While in residence, I was working on chapters of the book project that shares its title with this newsletter. There remains much to do, and the book is still far from drafted; I would not even say I completely drafted the chapters in question. But I found these residencies to be productive of writing, reading, and thinking.
Artists’ residencies are designed for this sort of thing: to provide artists with uninterrupted time to create, and to build in-person communities across disciplines. They tend to follow the model established by MacDowell, the country’s oldest (the notion of an artists’ retreat first gained traction in the region as the “Peterborough Idea”). They work largely by subtraction — by reducing the things that residents have to think about during the day. We are fed good, healthy food, given workspaces and equipment and sometimes cash, provided with optional edutainments in the form of peer lectures and performances. At good residencies, you do not pay a cent for the privilege; they run on donations and endowments. (Monson’s was the product of a foundation established by a Maine woman following her acrimonious divorce from a philandering founder of Intel. The foundation currently has around $200 million to play with.)

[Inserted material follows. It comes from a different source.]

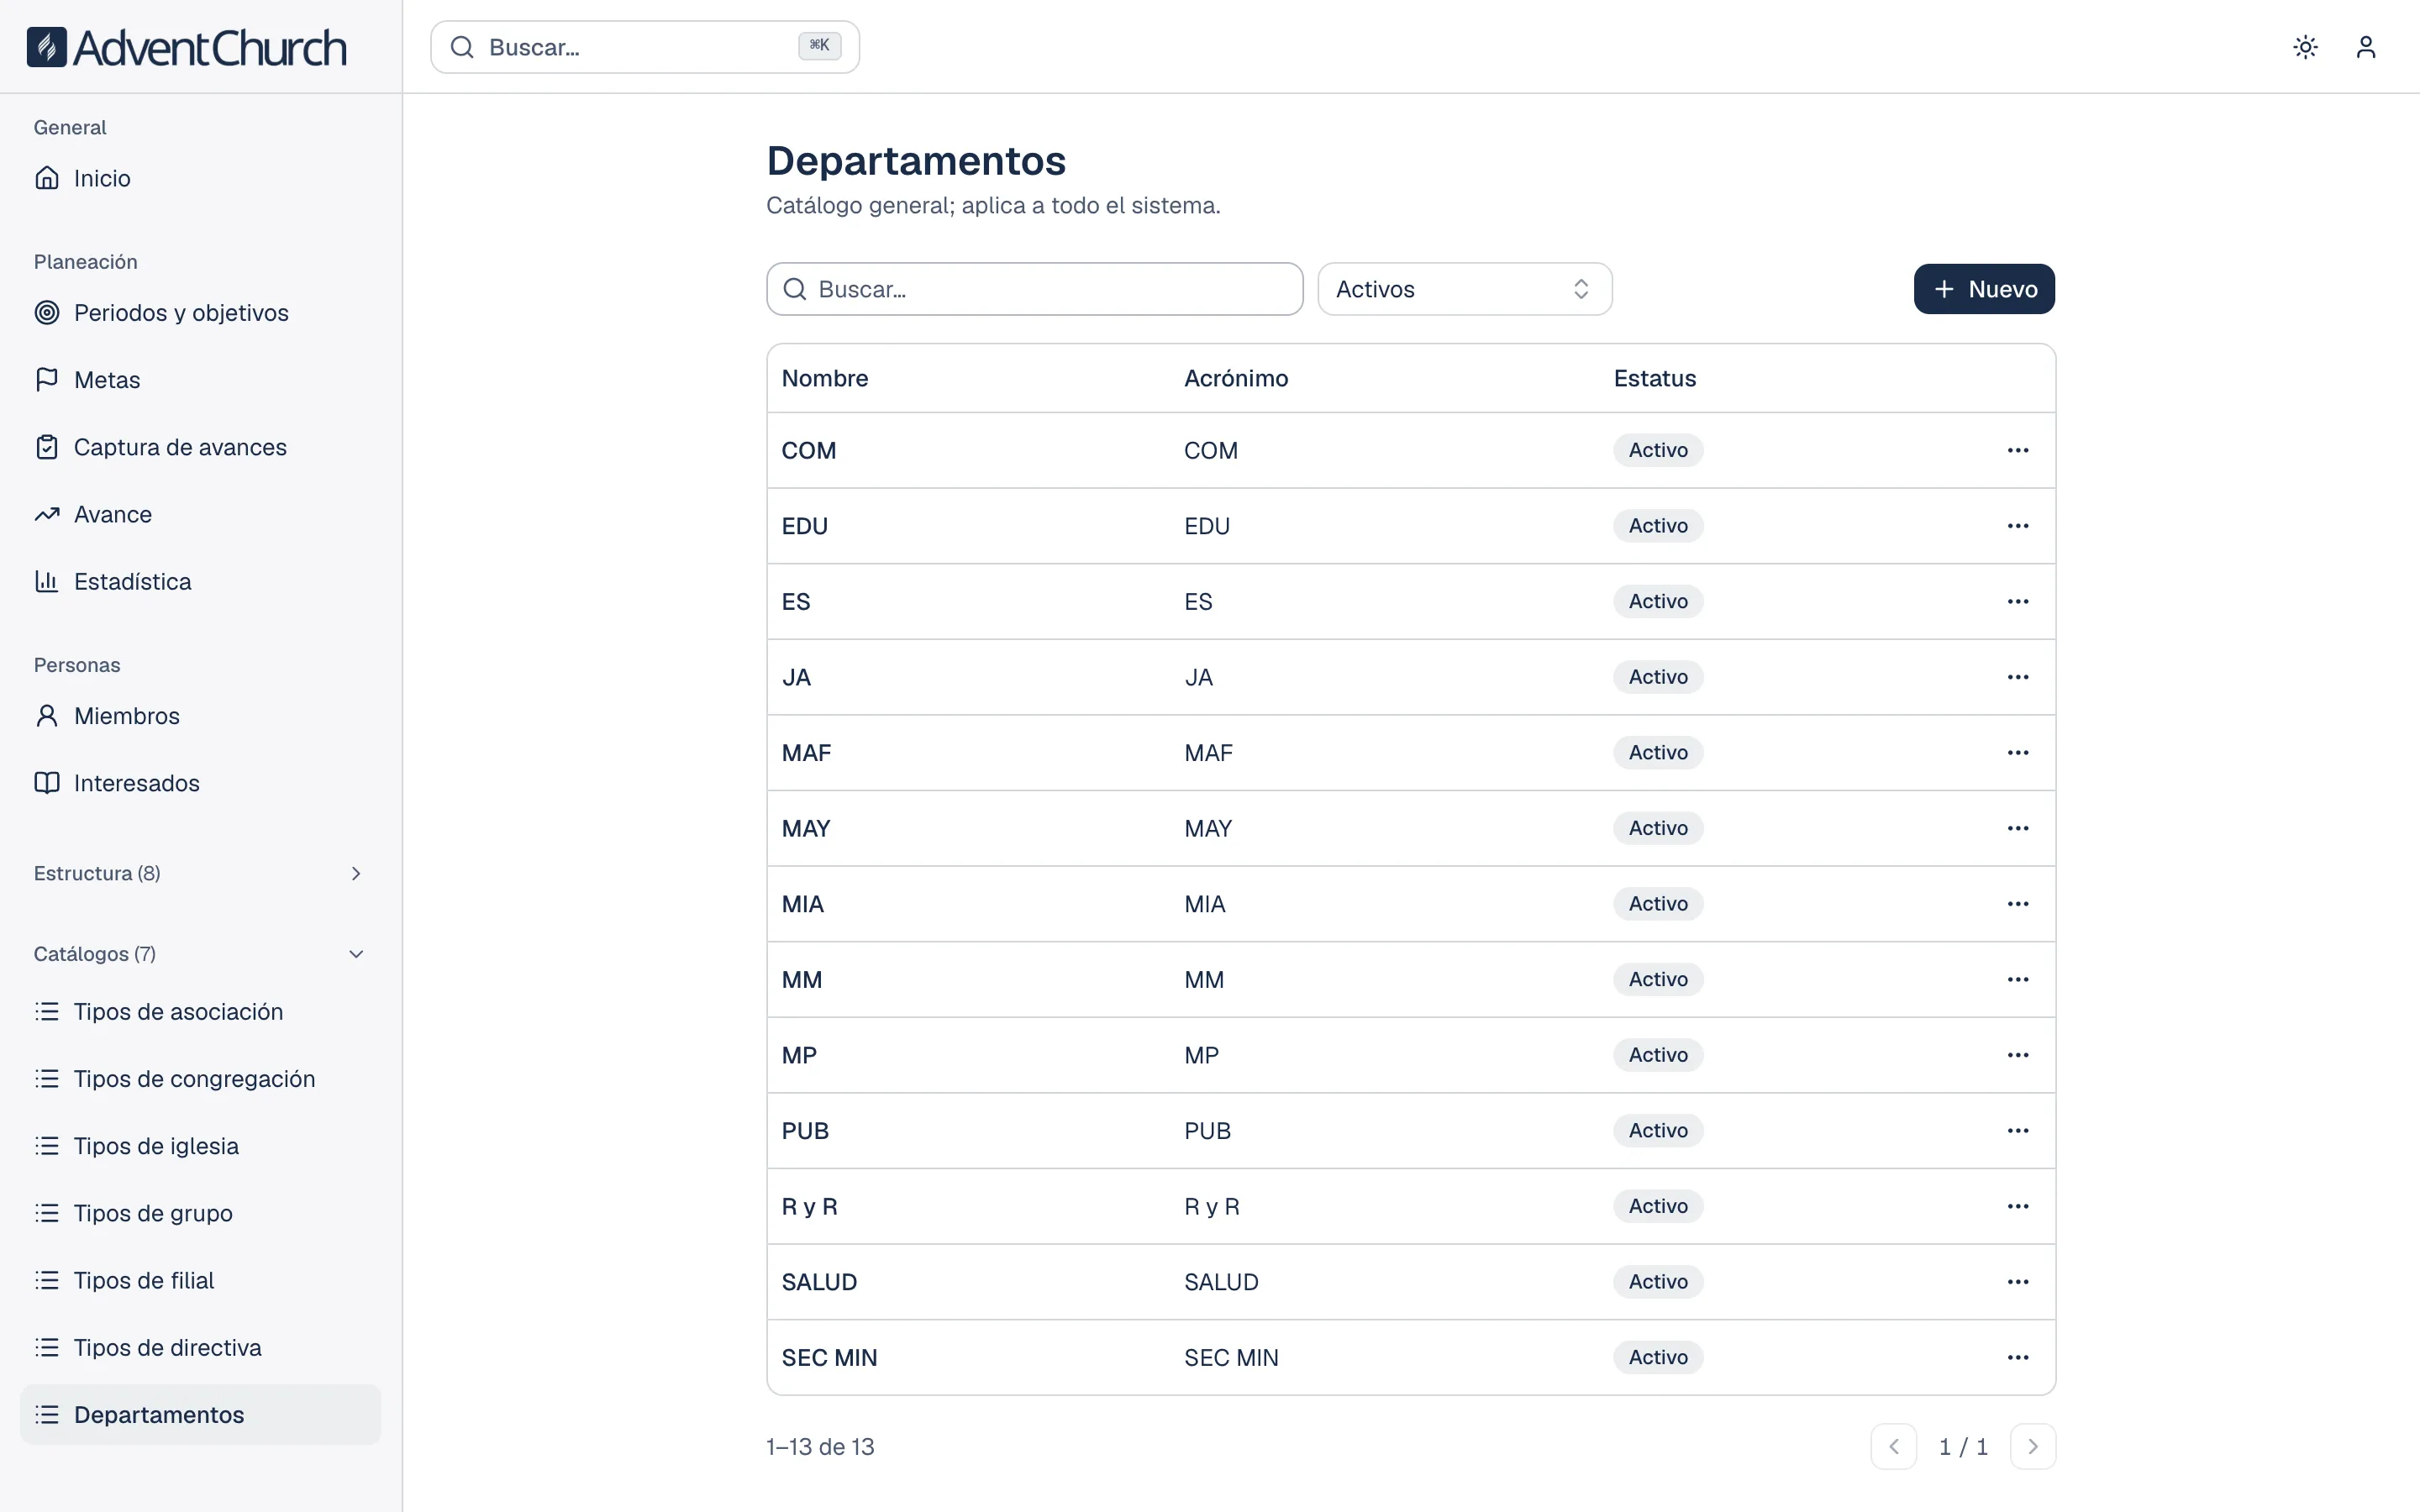Open the actions menu for PUB row
The width and height of the screenshot is (2420, 1512).
[2017, 1130]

Residencies are not utopias. The workers who keep them running often seem to enjoy their jobs and value the work they do, which is to provide space for art to happen, but residencies are nevertheless reliant on other people’s labor, a classic utopia-puncturing discovery. Nor do they exist fully outside larger economic and social forces— such barons of empire as Grover Cleveland, Andrew Carnegie, and J. P. Morgan helped to fund the construction of the initial studios at MacDowell; some residencies are notoriously mismanaged and drama-filled, others known to abuse workers and residents alike — nevertheless, in residence, it’s easy to speak around the dinner table in utopian terms. This was my second stint at MacDowell and it’s hard not to think of it at the happiest place on earth.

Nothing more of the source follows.